Think about it: tickets to see their favorite band play, a gift card to a restaurant, or some money to help them take that road trip they’ve been dreaming about would all be fantastic gifts. And don’t think about this as just you giving this sort of gift to others. You can also ask your friends and family for these things instead of material goods, especially if there are certain individuals who aren’t particularly skilled in gift-giving.
3. Donate to charity in the name of a friend/family member who supports that organization
Consider donating to a charity in the name of a friend or relative who supports that organization.
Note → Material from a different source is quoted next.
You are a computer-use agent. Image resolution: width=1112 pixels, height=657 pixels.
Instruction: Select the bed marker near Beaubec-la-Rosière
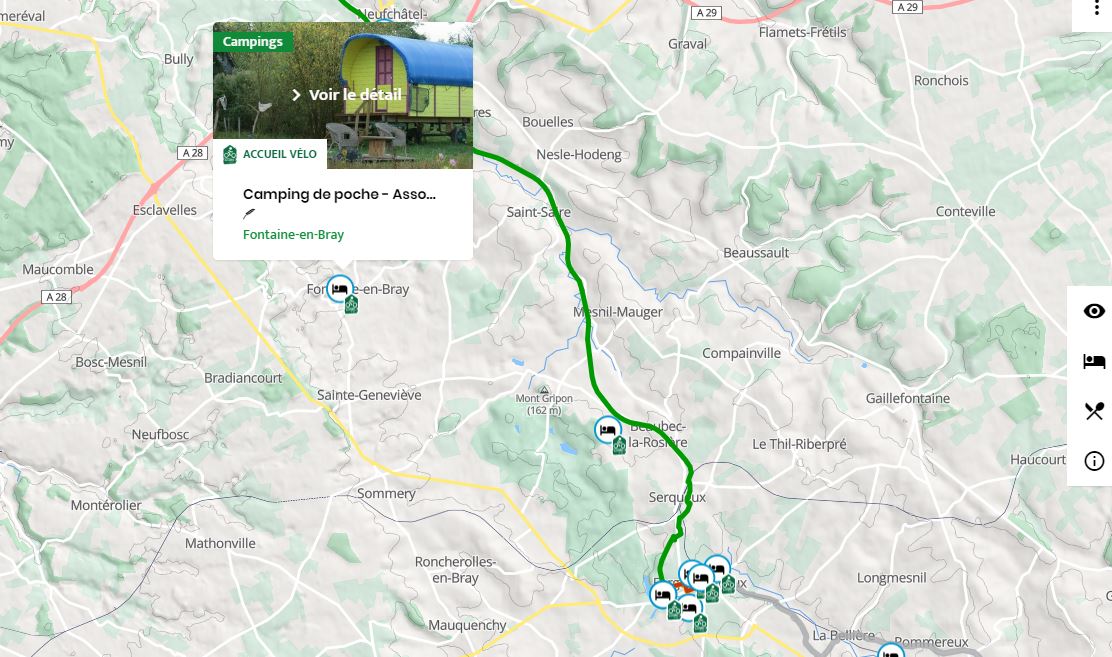tap(608, 430)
For instance, if you know they care about animals, then consider donating to the World Wildlife Fund in their name. Often times, these organizations will send a thank you card, or even some other gift, which you could give to them. Decreasing waste, giving a meaningful gift, and doing good! That’s a win!
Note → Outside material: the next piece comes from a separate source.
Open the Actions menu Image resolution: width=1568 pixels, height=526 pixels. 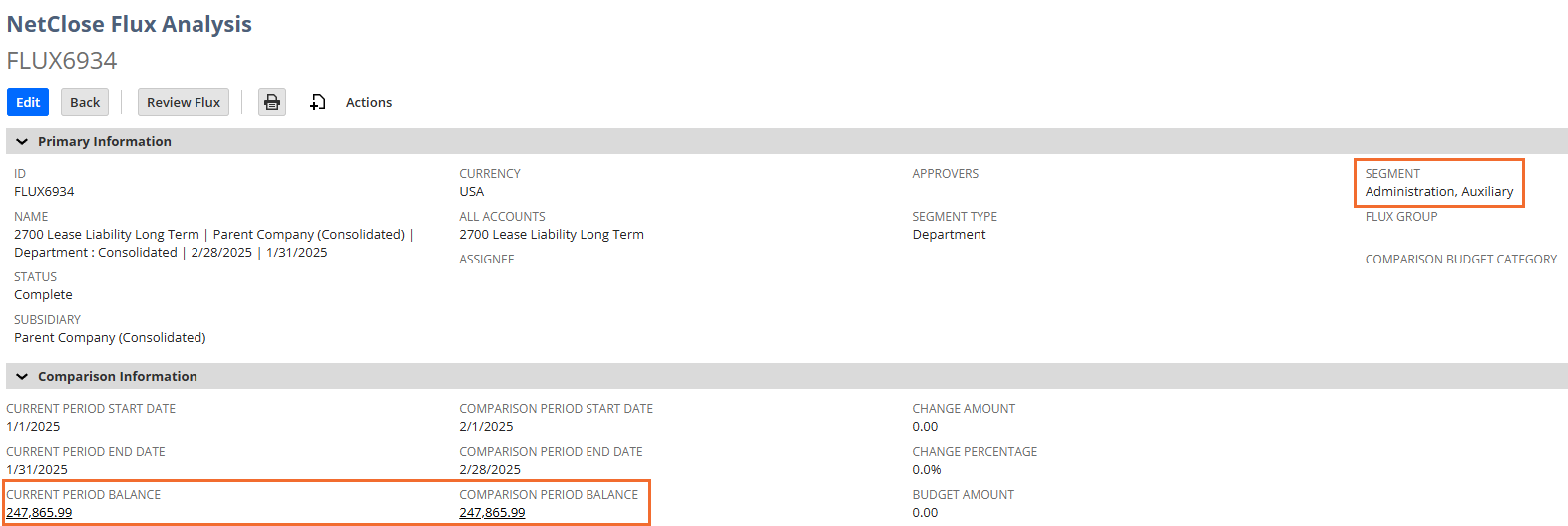point(369,102)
4. Make your own gifts (ex. crocheting, baking, woodworking)
Not every gift has to bought! Homemade gifts are much more meaningful because people know that you must really care about them to put in the time, money, and effort it takes to make a scarf, quilt, wooden pens, baked goods, or whatever it is you like to make. I have a friend who made Christmas snacks for everyone as a gift because she didn’t have much money, and people loved it! The next year, she was happy to have the money to buy people gifts, but they were disappointed when they got to her present and it wasn’t something delicious that she made! So think about giving gifts that you poured your heart and soul into rather grabbing it off the shelf.
5. Support local artists, craftsmen, etc.
So many of the items we find in stores are shipped from thousands of miles away. That doll you got for your niece was made in China, that shirt for grandpa from India, and that necklace for mom from Thailand. Shipping these items results in a tremendous amount of carbon emissions. So instead of getting that necklace thousands of other people are getting, consider supporting a local artist or craftsman. Often times, their products are unique and there’s only one of it’s exact kind. Also, they aren’t producing or shipping on a massive scale, so buying from them helps to reduce your carbon footprint while also supporting your local economy and giving a one-of-a-kind gift.
6. Give gifts that are durable, energy-efficient, recyclable, or made of natural products
So, you got this gift for your little cousin because it was super cute. He opens the gift and immediately loves it. But after just a couple of days, it breaks and is thrown away. Gotta love cheap plastic…
When buying gifts, try to find ones that are durable. Whether it’s made of a thick plastic or more sustainable materials, you want it to last! Gifts made of natural products are also great gifts! Energy-efficient gifts, such as those with rechargeable batteries or powered by solar, are a great way to help the recipient reduce their carbon footprint and help them save money. And of course, if the product is recyclable, then that’s one less thing to be sent to the landfill!
We hope you'll incorporate sustainability into your gift giving this year and join us for rest of our series on reducing holiday waste this month!